But if you ask anybody "Where do you get your idea of right and wrong?" almost 80 percent or more of the American people will say the Ten Commandments. And these things are pretty much foundational: thou shall not kill, steal, bear false witness. All these things are embedded into the laws we enjoy in our nation.

It seems to me the battle now is "What kind of world do we want? Andwhat are the boundaries?"

I believe every nation must have some unifying belief system that they adhere to. In America it was Christianity and it was the Holy Bible.
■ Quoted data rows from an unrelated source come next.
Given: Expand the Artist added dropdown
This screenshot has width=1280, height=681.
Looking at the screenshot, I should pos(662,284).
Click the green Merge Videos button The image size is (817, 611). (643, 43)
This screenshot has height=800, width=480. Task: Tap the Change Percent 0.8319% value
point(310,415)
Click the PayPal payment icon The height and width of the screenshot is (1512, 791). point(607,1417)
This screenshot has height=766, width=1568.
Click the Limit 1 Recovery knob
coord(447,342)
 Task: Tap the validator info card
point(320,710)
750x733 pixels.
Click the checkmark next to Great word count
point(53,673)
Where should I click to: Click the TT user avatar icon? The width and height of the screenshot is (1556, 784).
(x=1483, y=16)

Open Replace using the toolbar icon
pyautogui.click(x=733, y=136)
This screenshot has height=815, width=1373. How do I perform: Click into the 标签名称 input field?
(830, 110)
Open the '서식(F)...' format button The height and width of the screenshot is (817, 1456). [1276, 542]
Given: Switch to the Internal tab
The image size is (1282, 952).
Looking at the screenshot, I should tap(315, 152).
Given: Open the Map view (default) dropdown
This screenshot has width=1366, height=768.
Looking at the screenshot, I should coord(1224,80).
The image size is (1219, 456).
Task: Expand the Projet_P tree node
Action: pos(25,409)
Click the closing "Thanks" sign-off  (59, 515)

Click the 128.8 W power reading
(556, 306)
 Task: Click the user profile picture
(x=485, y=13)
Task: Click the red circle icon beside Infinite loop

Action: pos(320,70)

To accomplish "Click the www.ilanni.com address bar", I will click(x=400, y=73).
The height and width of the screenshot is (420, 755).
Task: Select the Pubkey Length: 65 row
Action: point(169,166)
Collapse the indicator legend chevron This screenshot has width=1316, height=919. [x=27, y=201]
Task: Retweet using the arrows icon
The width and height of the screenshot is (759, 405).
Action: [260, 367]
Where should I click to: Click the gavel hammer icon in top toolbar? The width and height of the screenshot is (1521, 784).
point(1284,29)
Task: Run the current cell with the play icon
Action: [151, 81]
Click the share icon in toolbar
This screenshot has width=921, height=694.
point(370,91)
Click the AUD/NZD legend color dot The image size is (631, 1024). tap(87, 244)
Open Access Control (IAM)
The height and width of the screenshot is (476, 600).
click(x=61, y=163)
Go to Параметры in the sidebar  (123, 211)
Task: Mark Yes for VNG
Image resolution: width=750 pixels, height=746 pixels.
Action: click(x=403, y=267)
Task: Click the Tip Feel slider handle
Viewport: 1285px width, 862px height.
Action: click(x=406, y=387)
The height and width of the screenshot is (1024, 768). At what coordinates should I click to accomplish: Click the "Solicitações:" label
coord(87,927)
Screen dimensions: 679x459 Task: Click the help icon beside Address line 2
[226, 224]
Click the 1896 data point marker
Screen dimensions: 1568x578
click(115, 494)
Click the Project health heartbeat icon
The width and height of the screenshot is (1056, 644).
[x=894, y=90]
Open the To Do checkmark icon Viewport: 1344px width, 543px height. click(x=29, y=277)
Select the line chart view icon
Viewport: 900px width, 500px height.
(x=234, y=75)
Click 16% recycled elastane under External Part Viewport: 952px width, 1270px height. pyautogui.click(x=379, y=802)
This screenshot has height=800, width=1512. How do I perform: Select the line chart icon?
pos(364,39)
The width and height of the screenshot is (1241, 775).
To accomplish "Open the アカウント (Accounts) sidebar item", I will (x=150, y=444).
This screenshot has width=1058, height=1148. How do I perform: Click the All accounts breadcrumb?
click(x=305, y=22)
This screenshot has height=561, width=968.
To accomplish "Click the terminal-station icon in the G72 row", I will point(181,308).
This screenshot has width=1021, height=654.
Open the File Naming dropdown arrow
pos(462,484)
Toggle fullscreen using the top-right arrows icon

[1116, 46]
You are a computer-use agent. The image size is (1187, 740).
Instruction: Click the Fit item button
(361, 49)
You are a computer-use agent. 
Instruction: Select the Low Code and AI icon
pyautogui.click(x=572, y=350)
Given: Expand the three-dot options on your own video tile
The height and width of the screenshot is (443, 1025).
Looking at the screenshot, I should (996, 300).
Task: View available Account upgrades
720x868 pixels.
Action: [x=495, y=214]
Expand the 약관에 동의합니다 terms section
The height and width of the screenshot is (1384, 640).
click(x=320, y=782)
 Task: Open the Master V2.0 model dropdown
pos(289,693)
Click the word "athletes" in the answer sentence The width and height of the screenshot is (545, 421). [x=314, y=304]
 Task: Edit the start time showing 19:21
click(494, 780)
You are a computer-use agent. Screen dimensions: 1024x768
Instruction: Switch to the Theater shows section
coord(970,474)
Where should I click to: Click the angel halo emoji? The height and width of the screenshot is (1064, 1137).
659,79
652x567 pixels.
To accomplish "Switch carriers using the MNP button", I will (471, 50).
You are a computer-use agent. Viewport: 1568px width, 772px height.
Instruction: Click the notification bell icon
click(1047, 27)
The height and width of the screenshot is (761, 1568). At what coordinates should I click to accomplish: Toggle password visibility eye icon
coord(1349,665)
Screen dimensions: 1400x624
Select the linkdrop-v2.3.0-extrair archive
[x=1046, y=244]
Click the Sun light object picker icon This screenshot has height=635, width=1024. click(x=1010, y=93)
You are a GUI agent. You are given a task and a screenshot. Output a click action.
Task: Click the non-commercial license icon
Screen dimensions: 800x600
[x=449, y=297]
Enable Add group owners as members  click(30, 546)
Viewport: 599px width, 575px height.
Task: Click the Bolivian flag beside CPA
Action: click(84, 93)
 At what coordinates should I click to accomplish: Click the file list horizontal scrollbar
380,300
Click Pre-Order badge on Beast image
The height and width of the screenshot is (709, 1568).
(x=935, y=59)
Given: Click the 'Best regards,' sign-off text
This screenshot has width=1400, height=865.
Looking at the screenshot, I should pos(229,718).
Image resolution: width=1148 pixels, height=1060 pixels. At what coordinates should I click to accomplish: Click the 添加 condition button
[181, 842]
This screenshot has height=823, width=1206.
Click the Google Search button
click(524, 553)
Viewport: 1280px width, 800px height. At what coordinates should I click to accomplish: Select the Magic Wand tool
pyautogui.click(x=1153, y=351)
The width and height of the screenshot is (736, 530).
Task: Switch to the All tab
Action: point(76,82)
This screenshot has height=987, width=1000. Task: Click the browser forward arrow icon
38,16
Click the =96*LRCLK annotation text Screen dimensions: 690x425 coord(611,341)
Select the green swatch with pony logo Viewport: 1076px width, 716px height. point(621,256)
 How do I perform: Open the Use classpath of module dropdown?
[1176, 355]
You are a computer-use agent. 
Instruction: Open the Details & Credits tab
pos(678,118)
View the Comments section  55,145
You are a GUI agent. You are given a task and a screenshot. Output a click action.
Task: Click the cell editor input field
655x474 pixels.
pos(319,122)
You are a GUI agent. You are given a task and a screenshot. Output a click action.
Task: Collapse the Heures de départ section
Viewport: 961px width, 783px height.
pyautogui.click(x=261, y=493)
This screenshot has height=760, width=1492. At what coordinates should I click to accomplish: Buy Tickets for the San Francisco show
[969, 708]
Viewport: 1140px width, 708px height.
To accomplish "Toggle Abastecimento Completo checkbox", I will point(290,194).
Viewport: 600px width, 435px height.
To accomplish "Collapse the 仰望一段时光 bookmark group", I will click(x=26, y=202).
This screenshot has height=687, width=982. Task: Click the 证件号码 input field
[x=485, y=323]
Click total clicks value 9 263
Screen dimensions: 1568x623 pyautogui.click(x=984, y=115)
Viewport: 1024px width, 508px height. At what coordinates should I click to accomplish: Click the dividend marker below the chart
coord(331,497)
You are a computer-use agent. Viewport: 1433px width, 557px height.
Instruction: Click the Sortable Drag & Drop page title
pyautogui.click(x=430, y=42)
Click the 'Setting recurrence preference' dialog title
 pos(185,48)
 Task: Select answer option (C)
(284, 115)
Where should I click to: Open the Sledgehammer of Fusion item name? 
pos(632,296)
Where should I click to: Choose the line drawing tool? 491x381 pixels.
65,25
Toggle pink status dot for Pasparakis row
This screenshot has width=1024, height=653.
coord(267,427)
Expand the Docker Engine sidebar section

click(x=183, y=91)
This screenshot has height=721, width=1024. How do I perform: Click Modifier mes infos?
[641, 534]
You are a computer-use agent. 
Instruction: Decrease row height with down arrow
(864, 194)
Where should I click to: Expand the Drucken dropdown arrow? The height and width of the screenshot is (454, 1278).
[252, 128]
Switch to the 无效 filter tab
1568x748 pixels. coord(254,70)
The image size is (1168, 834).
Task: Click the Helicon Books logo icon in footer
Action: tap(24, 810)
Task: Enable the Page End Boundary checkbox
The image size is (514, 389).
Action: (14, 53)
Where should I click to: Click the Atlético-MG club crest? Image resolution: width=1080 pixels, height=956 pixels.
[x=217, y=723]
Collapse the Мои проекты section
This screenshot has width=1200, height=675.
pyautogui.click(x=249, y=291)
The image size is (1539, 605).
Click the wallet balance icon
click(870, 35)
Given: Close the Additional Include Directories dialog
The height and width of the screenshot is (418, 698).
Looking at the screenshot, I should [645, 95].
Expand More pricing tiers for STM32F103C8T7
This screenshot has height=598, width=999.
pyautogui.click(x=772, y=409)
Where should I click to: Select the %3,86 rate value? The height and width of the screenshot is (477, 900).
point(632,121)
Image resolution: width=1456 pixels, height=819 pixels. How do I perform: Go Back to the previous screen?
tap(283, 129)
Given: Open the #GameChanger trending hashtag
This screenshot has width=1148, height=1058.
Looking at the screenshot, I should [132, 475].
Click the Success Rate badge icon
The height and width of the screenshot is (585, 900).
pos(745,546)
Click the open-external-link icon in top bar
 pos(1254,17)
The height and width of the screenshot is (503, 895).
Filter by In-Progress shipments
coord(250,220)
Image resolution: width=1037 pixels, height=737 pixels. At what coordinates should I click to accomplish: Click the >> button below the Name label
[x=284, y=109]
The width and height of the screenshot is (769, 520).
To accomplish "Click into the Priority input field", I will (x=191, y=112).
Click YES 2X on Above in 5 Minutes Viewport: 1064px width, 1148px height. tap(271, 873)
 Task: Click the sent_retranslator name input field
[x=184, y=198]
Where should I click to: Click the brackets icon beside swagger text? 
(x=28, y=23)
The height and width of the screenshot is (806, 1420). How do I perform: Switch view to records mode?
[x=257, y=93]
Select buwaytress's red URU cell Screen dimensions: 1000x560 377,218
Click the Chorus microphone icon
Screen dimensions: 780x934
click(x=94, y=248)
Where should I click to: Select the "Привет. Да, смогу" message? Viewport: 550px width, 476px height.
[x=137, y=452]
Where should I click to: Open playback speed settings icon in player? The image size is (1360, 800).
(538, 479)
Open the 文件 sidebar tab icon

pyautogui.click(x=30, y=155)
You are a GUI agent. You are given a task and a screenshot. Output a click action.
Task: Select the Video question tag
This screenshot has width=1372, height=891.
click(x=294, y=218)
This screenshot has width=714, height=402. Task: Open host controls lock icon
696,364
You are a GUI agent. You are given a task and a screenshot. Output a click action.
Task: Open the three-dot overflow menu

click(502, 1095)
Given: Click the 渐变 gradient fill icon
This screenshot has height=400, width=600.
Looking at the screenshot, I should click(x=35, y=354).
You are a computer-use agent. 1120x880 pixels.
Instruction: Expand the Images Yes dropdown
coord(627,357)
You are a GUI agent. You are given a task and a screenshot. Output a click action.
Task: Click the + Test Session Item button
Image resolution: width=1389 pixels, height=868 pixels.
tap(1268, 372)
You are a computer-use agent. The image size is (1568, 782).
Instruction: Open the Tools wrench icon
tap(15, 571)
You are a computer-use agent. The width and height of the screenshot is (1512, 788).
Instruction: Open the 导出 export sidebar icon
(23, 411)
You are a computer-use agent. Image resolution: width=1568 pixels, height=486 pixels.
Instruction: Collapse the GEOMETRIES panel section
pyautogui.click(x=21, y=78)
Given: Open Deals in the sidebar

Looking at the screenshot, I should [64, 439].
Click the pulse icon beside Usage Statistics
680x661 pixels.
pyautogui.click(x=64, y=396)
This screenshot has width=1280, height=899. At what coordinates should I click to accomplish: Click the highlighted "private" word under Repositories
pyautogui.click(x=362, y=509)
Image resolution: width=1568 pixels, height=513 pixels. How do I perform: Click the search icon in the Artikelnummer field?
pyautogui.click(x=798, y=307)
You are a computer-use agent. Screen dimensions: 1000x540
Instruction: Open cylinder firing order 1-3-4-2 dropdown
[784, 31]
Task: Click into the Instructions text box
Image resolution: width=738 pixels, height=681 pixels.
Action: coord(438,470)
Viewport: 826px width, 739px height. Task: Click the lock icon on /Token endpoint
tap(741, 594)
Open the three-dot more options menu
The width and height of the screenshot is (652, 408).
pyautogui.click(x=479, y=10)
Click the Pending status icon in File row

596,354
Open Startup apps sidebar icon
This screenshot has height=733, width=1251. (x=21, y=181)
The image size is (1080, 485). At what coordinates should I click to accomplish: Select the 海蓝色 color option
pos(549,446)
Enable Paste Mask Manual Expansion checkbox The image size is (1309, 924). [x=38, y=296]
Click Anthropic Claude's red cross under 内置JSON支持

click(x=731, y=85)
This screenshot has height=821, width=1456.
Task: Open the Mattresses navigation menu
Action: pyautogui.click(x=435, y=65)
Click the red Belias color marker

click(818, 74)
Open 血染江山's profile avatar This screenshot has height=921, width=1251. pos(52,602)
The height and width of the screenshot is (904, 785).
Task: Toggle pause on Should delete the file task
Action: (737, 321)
Do you believe we're a Christian nation?

The Supreme Court in 1892 said just that---America is a Christian nation. That was the Trinity Trustee's case, which I cite in my book. So this was a pronouncement from the Supreme Court itself, that America is a Christian nation. Are we a Christian nation now? It's doubtful. But did we start out as one? Without question. I cite in my book countless examples of the foundational documents of the colonial period in America and the writings of the leaders, that this was intended to be a Christian nation.

But if we're a Christian nation, how do we then deal with religious minorities?

This nation has afforded freedom to more minorities than any nation in history. We've welcomed Jews from Eastern Europe, we've welcomed Muslims from the Middle East, we've welcomes Hindus from India, we've welcomed people from all over the world. And we've given them freedom. But there's no reason why we should abdicate our foundational principles because certain groups don't believe in them. You know, no majority should surrender its deeply held beliefs to those who don't believe in anything. And it's one thing to give people freedom and something else to deny the rights of Christians to assert their faith in order to keep Hindus from feeling upset.

I can see both sides of problem. I don't know that Christians are exactly being persecuted, but I think Americans are ignorant about how to handle Christianity in the public square.

In 1998, I founded the American Center for Law and Justice, probably the premier public interest law firm in America defending the rights of believers. We've had 102,000 requests for legal help from Christians who were being abused in the workplace or being abused at school, and just recently we've taken a case of a little child in kindergarten who was passing out candy canes at Christmas with a little sign that said "the red is for the blood of Jesus" and so forth. Those were confiscated and she was sent to the principal's office and told that this was not permitted. Well, I mean if a little child can't give her friend at Christmas time a little candy cane...

Why should we have to give up Easter and Christmas and Good Friday and all the events that we have celebrated in this nation since our founding? We had 340 years of clear religious practice in our public life, and suddenly there's one case in the Supreme Court--Everson vs. the Board of Education--that talks about a "wall of separation." This isn't in the Constitution, but somehow these teachers think that it's Constitutional Law that there has to be an absolute separation of state and God. But we have paid chaplains in the Senate and House.The Supreme Court opens its sessions every day with prayer. And the House of Representatives opens with prayer. The Senate opens with prayer. This is a religious country, and why should we give it up?

The argument certainly seems to prove that the culture war is real. Whichbrings me to questions about the Presidential election. What's going to happen? We've got a big brew of moral issues out there.

The biggest thing is the assault on marriage. The whole concept of marriage is a Christian institution, but it's not just Christian--it's also Islamic or Hindu, whatever. I don't think there is a developed civilization anywhere in the world that doesn't recognize that marriage is fundamental to society. And this assult on the family by homosexuals is a major, major cultural problem.

Of course it's going to come up in the election because the President's going to be pushing for a Constitutional Amendment defining marriage as a union between a man and a woman. And I think that's the way it should be. We're looking at the preservation of the next generation, and the only way we're going to have procreation of the next generation is with a man and a woman. That's what sexual relations are about--having the birth of offspring and then a unifying group that can care for their nurture. That's why we put the defensearound marriage in our society.

Homosexuality has got nothing to do with that. If they want to do their thing, that's one thing. You can make it illegal or you could make legal, but you don't have to necessarily give them the same privileges because they're not doing the same thing that heterosexuals are.